Aging grandparents also struggle to feed and care for the children, charity workers and other officials said.
"Now protein deficiency is rampant,” Chowdhury said. A World Bank survey in 2014 in the region found more than half of children undernourished.
With parents away, child hostels are in huge demand in the region, local people say. Most – both charity-run and private – offer residential schooling.
But affordability is a major concern among poor villagers. As a result, many hostels, to keep costs down, provide only basic education and safe shelter.
"We cannot charge high fees for lodging of these children as parents cannot afford it. They often request us to admit the children with a promise of paying the fees later in the year, which never happens," said Anshumas Das, whose Sabuj Sangha charity runs a hostel for 50 left-behind children in Pathar Pratima, a group of Sundarbans islands.
"We just cannot drive the children away, on humanitarian grounds," he said.
In Pathar Pratima, scores of parents have migrated to cities such as Bangalore and New Delhi.
"My mother works as a domestic maid and my father washes cars. I stay here with my aunt," said 13-year old Sudipto Senapati, in Kedarpur village. "My parents have promised me that I will also shift to Delhi soon. I have been there a few times and I hate living here alone."
Often, however, such hopes remain unfulfilled, Das said.
"Parents generally live in shanties, schools are more expensive and cultural alienation is very high. In Delhi schools, children speak Hindi, for example, an alien tongue,” he said.
Trafficking threat
Another hazard facing children left behind is child trafficking.
"With parents away, young girls and boys are soft targets to lure into trafficking. We could only rescue a tiny fraction of the total number of children trafficked over the past five years,” said Dinabandhu Das, secretary of the Joygopalpur Youth Development Centre, a Sandeshkhali non-governmental organization that rescues trafficked children with the help of the police.

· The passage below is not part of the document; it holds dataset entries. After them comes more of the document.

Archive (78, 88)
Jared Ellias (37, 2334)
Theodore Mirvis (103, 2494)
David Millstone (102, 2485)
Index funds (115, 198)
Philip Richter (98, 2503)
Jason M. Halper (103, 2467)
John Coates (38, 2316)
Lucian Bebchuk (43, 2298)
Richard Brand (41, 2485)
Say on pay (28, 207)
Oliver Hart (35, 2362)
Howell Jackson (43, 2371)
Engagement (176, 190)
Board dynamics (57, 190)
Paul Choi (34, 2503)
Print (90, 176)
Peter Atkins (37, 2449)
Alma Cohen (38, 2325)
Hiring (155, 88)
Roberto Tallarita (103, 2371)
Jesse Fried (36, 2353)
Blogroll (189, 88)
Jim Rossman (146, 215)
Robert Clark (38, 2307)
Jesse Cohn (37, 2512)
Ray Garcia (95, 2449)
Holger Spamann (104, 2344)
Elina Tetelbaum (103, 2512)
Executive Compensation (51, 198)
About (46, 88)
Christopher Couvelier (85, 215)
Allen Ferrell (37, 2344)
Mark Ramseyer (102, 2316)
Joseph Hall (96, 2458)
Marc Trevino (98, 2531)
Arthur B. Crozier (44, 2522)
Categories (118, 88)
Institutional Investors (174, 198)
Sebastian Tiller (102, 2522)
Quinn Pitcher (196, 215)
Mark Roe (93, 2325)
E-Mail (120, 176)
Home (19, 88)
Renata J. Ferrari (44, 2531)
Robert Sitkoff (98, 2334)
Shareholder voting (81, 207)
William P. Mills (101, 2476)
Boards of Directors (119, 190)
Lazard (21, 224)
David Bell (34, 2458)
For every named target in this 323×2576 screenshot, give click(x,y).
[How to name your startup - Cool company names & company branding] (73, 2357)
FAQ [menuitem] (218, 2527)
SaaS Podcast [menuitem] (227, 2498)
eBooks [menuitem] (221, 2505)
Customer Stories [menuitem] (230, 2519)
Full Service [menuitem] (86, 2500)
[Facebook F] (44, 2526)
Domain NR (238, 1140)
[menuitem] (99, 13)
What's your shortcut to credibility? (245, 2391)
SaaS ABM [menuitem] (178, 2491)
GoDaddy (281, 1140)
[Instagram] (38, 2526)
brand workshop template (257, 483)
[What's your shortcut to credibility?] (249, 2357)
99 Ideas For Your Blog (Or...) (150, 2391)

The state of West Bengal, where the Sundarbans is located, had the country’s highest rate of child trafficking in 2013, with 669 registered cases – a figure considered a gross underestimate as the crime is underreported, Das said.
Young mothers who migrate in search of work also sometimes fall victim to trafficking and fail to return to their children, he added.

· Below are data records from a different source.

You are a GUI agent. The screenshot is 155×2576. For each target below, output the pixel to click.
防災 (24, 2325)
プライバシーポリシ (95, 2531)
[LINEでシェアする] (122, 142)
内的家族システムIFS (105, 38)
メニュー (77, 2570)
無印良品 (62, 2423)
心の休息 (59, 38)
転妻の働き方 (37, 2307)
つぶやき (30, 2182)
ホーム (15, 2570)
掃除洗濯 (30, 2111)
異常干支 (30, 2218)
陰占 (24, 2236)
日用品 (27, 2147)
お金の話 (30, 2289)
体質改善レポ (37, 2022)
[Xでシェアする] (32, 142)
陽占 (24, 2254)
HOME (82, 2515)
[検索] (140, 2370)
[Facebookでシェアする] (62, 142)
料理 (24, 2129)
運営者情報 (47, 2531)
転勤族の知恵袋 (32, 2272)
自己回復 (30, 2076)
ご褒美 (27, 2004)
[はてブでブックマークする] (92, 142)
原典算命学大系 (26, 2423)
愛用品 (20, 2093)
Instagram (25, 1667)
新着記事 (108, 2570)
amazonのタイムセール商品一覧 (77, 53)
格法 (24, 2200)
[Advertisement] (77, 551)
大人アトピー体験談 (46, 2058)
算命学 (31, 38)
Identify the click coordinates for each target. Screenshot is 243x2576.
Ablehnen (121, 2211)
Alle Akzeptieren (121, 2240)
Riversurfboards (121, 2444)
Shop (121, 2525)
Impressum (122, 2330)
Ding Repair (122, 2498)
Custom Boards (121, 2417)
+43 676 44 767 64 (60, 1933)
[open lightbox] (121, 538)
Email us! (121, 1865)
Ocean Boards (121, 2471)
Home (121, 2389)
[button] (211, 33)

The pressures of migrant work also lead to the breakdown of marriages in some cases, which means one or both parents may fail to return, or single parents fail to earn enough to bring their children to join them, families said.

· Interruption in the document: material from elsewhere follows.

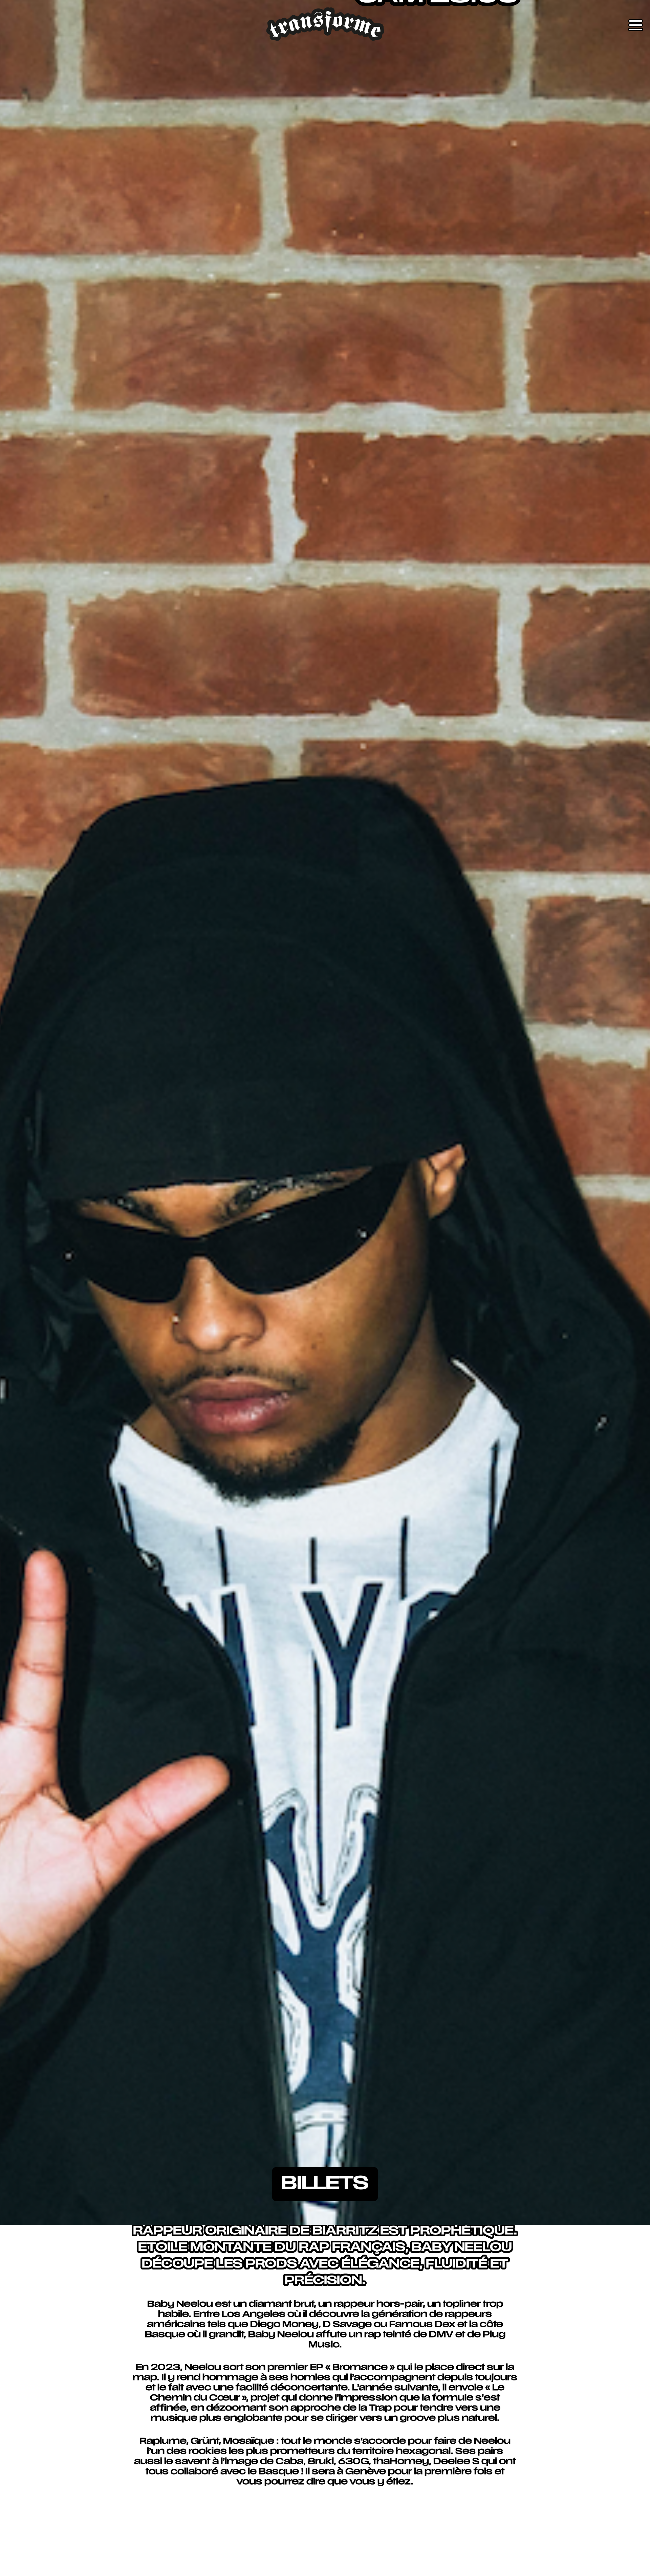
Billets (325, 2184)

With the number of children living without parents rising, having more state-run residential schools would be a huge help, said Subhas Acharya, for two decades a joint director of the Department of Sundarban Affairs and a resident of Pathar Pratima.
"You cannot castigate people for having aspirations and ambitions. Now that the social arrangements have changed and extended families have disintegrated, we have to find a viable solution for these children,” he said.
He fears the problem will continue to grow as Sundarbans families struggle not only with climate change but with growing population levels and eroding resources.
"The land resource is finite and a population of 4.4 million cannot be sustained within it. Fish stocks have diminished and forest dwelling involves high risks. On top, climatic changes here are already evident and well-documented," he said.
But hostels and shelters can never replace the love and care of parents, warned Anshumas Das. "Even if the children live with their grandparents, they feel neglected and depressed. These are the new-age orphans," he said.
Nripen, 11-year-old Srijita's grandfather, agrees. Since his daughter and son-in-law left for work in the garment factory, Srijita has suffered bouts of depression and been held back in school, he said.
"If we die early, she will be entirely left to her own devices, a thought that scares me," he said, walking wearily to the boat that had just arrived. It was time to ferry Srijita to the other side.